This paper studies two new models for a telegraph process: Cox-based and elliptical telegraph processes. The paper deals with the stochastic motion of a particle on a straight line and on an ellipse with random positive velocity and two opposite directions of motion, which is governed by a telegraph–Cox switching process. A relevant result of our analysis on the straight line is obtaining a linear Volterra integral equation of the first kind for the characteristic function of the probability density function (PDF) of the particle position at a given time. We also generalize Kac’s condition for the telegraph process to the case of a telegraph–Cox switching process. We show some examples of random velocity where the distribution of the coordinate of a particle is expressed explicitly. In addition, we present some novel results related to the switched movement evolution of a particle according to a telegraph–Cox process on an ellipse.
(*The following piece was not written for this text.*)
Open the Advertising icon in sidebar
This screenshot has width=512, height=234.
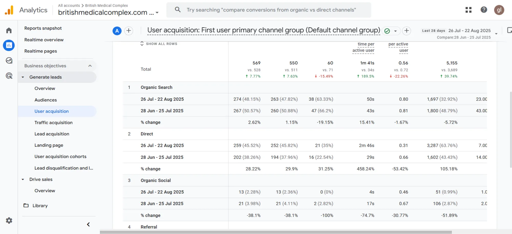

Numerical examples and applications are presented for a telegraph–Cox-based process (option pricing formulas) and elliptical telegraph process.

Suggested Citation

  • Anatoliy Pogorui & Anatoly Swishchuk & Ramón M. Rodríguez-Dagnino & Alexander Sarana, 2023. "Cox-Based and Elliptical Telegraph Processes and Their Applications," Risks, MDPI, vol. 11(7), pages 1-15, July.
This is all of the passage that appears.